__Required actions__
1. From the article on bank cyber security, set down word for word the passage that begins at the words "Fadden was testifying" and stops after the words "for the summer.".
2. In the article on bank cyber security, how many witnesses has the committee heard from since January?
3. List every person named in the article on bank cyber security.

__Document segment__
Ottawa has to give Canadian banks more pointed direction to improve their ability to withstand cyber attacks, says the country’s former national security advisor.
“Government legislatively has to impose obligations on financial institutions, much in the same way they have done with money laundering,” Richard Fadden told parliament’s Public Safety committee on Wednesday.
For example, he said, to fight money laundering Canadian banks have an obligation to know their customers. (As part of that banks have to preserve financial trails for transactions over $10,000).
Politicians “have to require them to do a variety of things,” Fadden said, without being specific, “whereas now things are done in the self-interest of the financial institutions.”
In an interview he expanded on his testimony, saying financial institutions should have to disclose to regulators any information about cyber attacks or attempted cyber attacks, as well as basic information on the precautions they are taking to resist cyber attacks. This would help regulators rate the effectiveness of defences.
He also said Parliament needs to change the recently-passed data breach notification law to “up significantly” the duty of banks to report data breaches and attempted breaches. The change to the Personal Information Protection and Electronic Documents Act (PIPEDA), which came into effect last November, requires companies under federal jurisdiction to report breaches of security controls to the privacy commissioner if the firm believes it will result in a real risk of serious harm to a person. Some experts complain that leaves too much power in the hands of companies to decide whether they believe an incident will cause serious harm.
The law is “not as fulsome as it might be,” Fadden said. The U.S. and the U.K. have “severe penalties for institutions” for not reporting breaches, he said. “I don’t know how we can deal effectively with breaches if we don’t know when they are occurring.”
Fadden didn’t want to put all the fault on banks. He also said the government needs to empower its cyber security experts to share more of the threat intelligence it knows with the private sector, including banks.
“I don’t think we share enough classified information with the private sector,” he said. “We’ve done better than we did 15 years ago,” he added, but if a government official isn’t authorized to share sensitive information how can banks order their security staff to work closer with government.
The U.S. and the U.K. clear people in the private sector to get government classified information, he pointed out.
Last June, when the government released an update to its action plan for critical infrastructure, it promised to work with federal departments to increase the number of private sector officials with secret-level clearance so sensitive threat information can be shared.
Fadden was testifying at an ongoing investigation by the Public Safety and National Security committee into cyber security in the financial sector.
Since January it has heard from 36 witnesses, including the RCMP and the Canadian Bankers Association, and according to a spokesperson for committee chairman John McKay has 20 more on its list. Still, it hopes to have a final report by the time Parliament rises at the end of June for the summer.
The hearings take place in the context of a January statement by Public Safety Minister Ralph Goodale that the government wants to pass a new legislative framework for critical infrastructure so the private sector understands its cyber obligations. This could include setting data protection standards and best practices. The recent federal budget briefly mentioned this.

__Information supplied__
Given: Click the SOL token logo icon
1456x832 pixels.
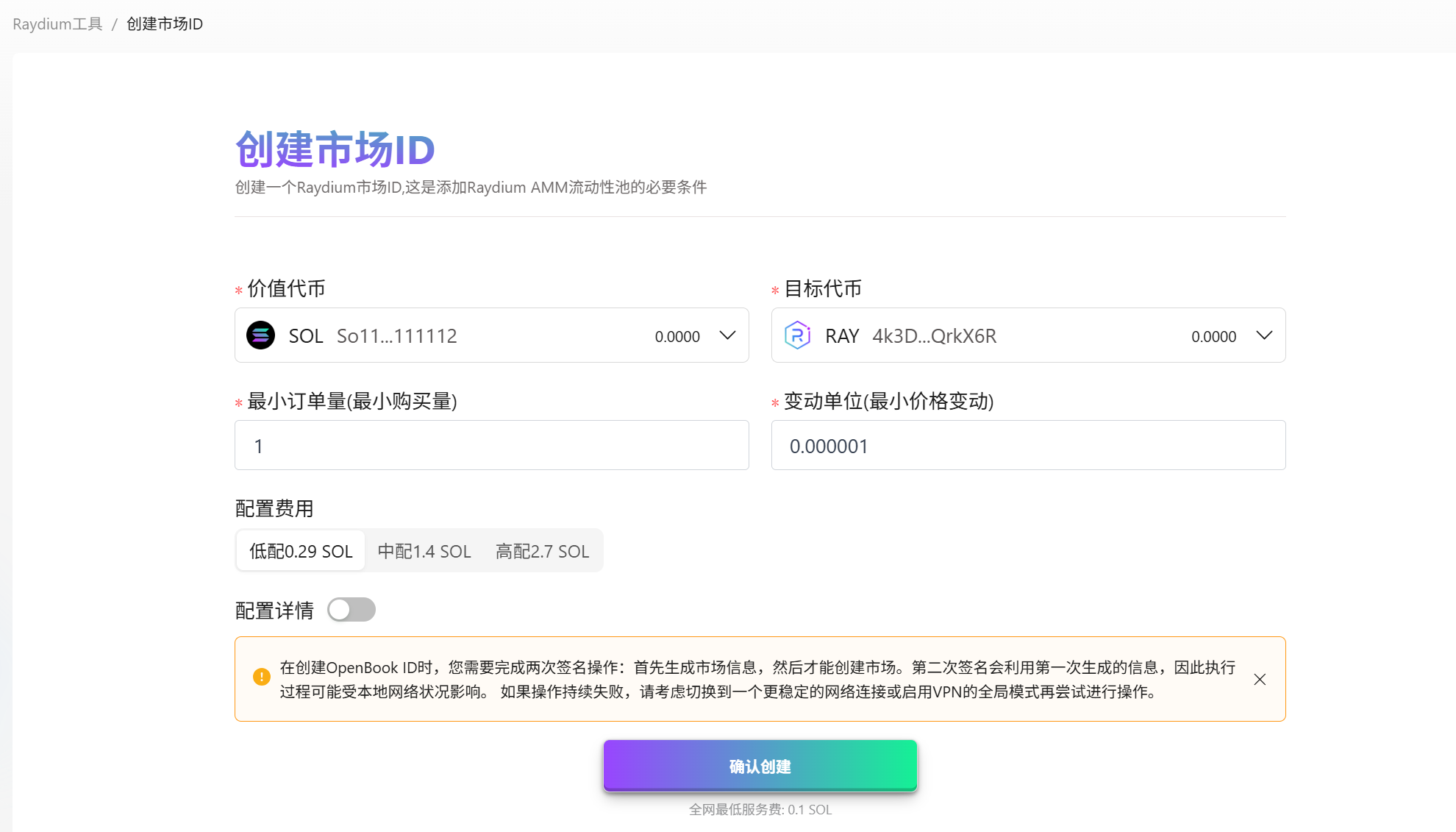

__Expected responses__
1.
Fadden was testifying at an ongoing investigation by the Public Safety and National Security committee into cyber security in the financial sector.
Since January it has heard from 36 witnesses, including the RCMP and the Canadian Bankers Association, and according to a spokesperson for committee chairman John McKay has 20 more on its list. Still, it hopes to have a final report by the time Parliament rises at the end of June for the summer.

2. 36 witnesses.

3. Richard Fadden, John McKay, Ralph Goodale